Food can be medicine or poison, contributing to illness or health. That’s why, when it comes to managing chronic pain, what you eat is just as important as how you move or think.

In his new book, Change Your Brain, Change Your Pain, Dr. Daniel Amen dives into the power of nutrition for managing and reducing chronic pain—whether it’s physical pain or emotional problems. You’ll learn how the foods you choose can either fuel the cycle of pain or help you break free from it.

Chronic pain is often driven by inflammation, and one of the most effective ways to combat that inflammation is through your diet.

What Is The Link Between Food And Chronic Pain?

When you’re in pain, it’s common to seek solace in food. You may think of food as a “friend” you can turn to when you need help coping with physical or emotional pain. When your back is aching or you’re feeling anxious, you may use food to cover up those uncomfortable feelings. 

But trying to soothe your mind and body often involves eating unhealthy, high-calorie foods. While these foods may make you feel better in the short term, they end up making you feel worse in the long run. They harm your brain, mind, and body.

Eating foods you love that aren’t good for you—think fries, chips, and ice cream—sets you up for greater emotional and physical pain. Learning to love healing foods that serve your brain, mind, and body will decrease your pain.

At the core of Dr. Amen’s approach is the idea that food is medicine for the brain. Chronic pain is often driven by inflammation, and one of the most effective ways to combat that inflammation is through your diet.

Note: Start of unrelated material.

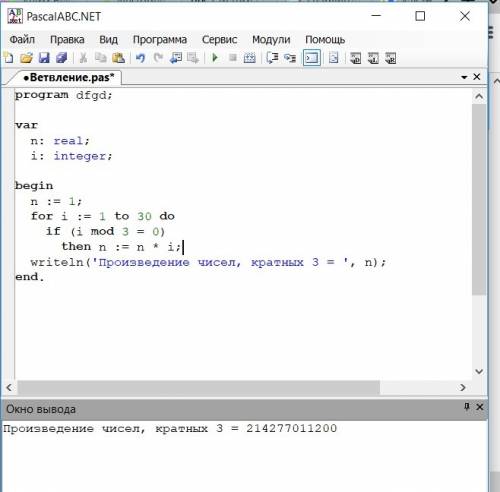The width and height of the screenshot is (500, 492).
Task: Undo the last edit using blue arrow
Action: point(140,58)
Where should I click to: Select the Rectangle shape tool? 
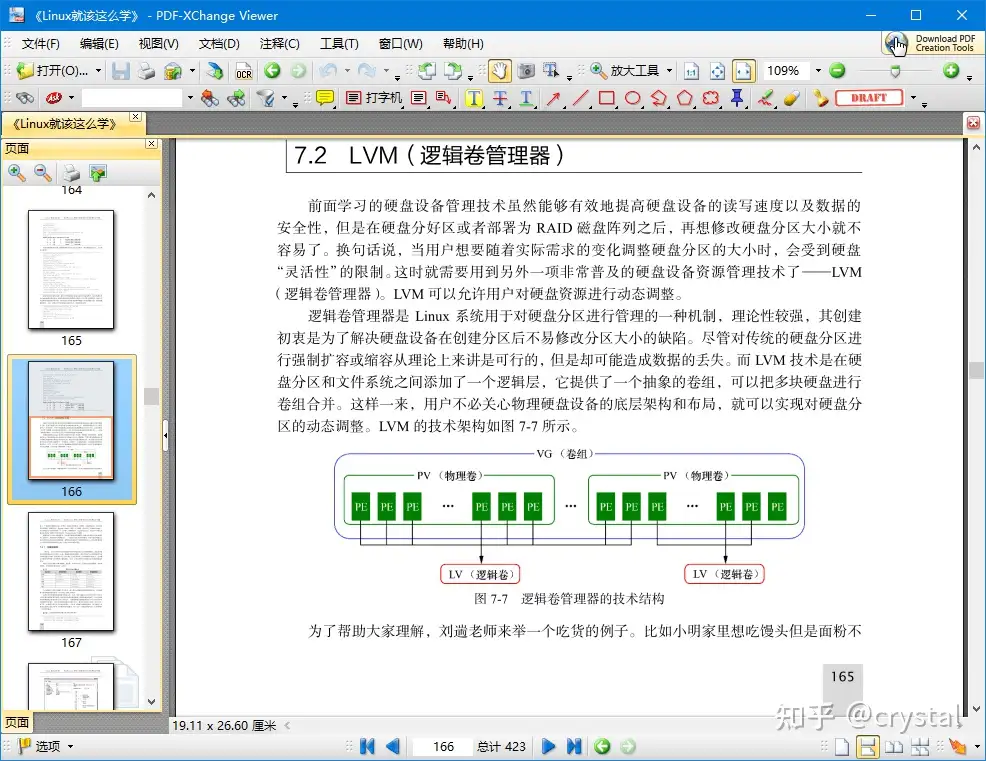[606, 98]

Related: 10 Best Brain Foods

We know that the Standard American Diet (SAD) triggers inflammation and impairs brain function. On the other hand, by choosing anti-inflammatory foods that support brain health, you’re not just nourishing your body. You’re also calming the pathways in your brain that amplify pain.

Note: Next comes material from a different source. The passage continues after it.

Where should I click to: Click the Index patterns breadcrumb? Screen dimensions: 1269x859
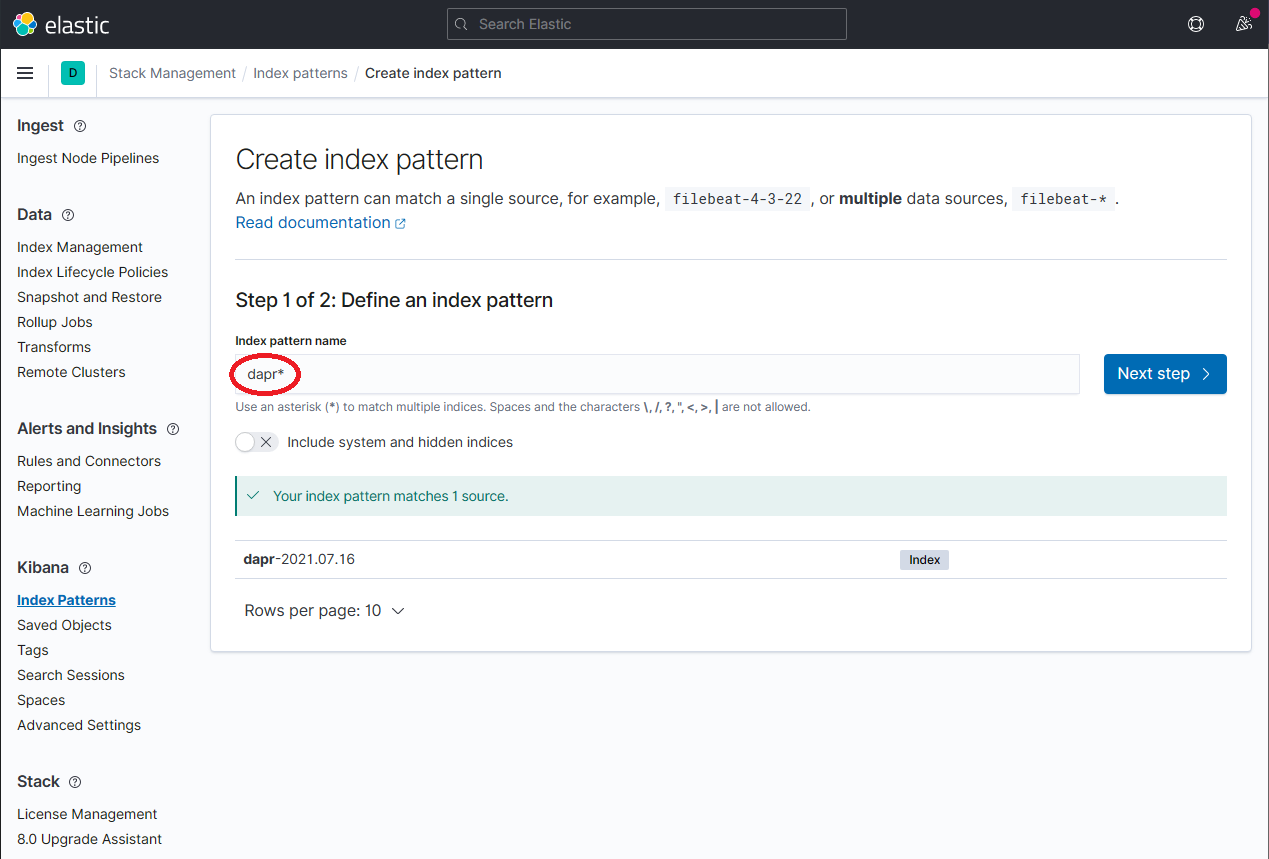point(300,72)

Make sure to only love food that loves you back. If you follow just this one rule, it will go a long way to ending both physical and emotional pain, moving you toward the pain-free life you want.

What Foods Reduce Chronic Pain?

Here are some key dietary principles from Change Your Brain, Change Your Pain:

1. Embrace an Anti-Inflammatory Diet

Focus on whole foods that are rich in antioxidants and low in inflammation-promoting substances. Choose colorful vegetables, berries, leafy greens, nuts, seeds, and healthy fats like olive oil and avocados.

These foods help reduce inflammation throughout the body and brain, making it easier for you to manage pain.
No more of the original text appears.